→ **Exercise requirements**: Copy the rows below without changes, from the line containing "This screenshot has width=550, height=393." through the end of the rows.

[Rows for finding displayed items]
--- begin ---

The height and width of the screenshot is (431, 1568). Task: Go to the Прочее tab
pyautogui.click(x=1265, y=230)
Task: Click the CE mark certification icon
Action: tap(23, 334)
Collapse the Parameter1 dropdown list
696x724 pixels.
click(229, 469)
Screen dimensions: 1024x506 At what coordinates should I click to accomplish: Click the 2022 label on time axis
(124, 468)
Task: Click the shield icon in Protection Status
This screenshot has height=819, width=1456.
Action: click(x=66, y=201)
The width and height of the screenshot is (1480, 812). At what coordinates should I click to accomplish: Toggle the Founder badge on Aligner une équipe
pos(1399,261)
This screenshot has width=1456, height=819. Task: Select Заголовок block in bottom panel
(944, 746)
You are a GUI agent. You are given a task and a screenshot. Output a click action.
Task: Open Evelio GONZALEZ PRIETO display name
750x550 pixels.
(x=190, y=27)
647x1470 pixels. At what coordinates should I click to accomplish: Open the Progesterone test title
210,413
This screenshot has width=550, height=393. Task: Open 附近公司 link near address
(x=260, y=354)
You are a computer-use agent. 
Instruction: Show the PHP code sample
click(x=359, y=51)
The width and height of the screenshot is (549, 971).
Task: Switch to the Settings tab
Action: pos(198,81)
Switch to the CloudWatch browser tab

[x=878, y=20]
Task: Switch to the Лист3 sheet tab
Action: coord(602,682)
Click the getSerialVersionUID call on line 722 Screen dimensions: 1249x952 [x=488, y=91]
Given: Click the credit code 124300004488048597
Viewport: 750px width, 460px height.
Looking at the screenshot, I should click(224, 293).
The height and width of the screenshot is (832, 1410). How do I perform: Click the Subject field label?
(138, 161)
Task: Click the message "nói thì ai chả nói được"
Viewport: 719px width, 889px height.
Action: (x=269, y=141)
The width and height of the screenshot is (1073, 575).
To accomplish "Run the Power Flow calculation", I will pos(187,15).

--- end ---

→ **The response**:
This screenshot has width=550, height=393. Task: Open 附近公司 link near address
(x=260, y=354)
You are a computer-use agent. 
Instruction: Show the PHP code sample
click(x=359, y=51)
The width and height of the screenshot is (549, 971).
Task: Switch to the Settings tab
Action: pos(198,81)
Switch to the CloudWatch browser tab

[x=878, y=20]
Task: Switch to the Лист3 sheet tab
Action: coord(602,682)
Click the getSerialVersionUID call on line 722 Screen dimensions: 1249x952 [x=488, y=91]
Given: Click the credit code 124300004488048597
Viewport: 750px width, 460px height.
Looking at the screenshot, I should click(224, 293).
The height and width of the screenshot is (832, 1410). How do I perform: Click the Subject field label?
(138, 161)
Task: Click the message "nói thì ai chả nói được"
Viewport: 719px width, 889px height.
Action: (x=269, y=141)
The width and height of the screenshot is (1073, 575).
To accomplish "Run the Power Flow calculation", I will pos(187,15).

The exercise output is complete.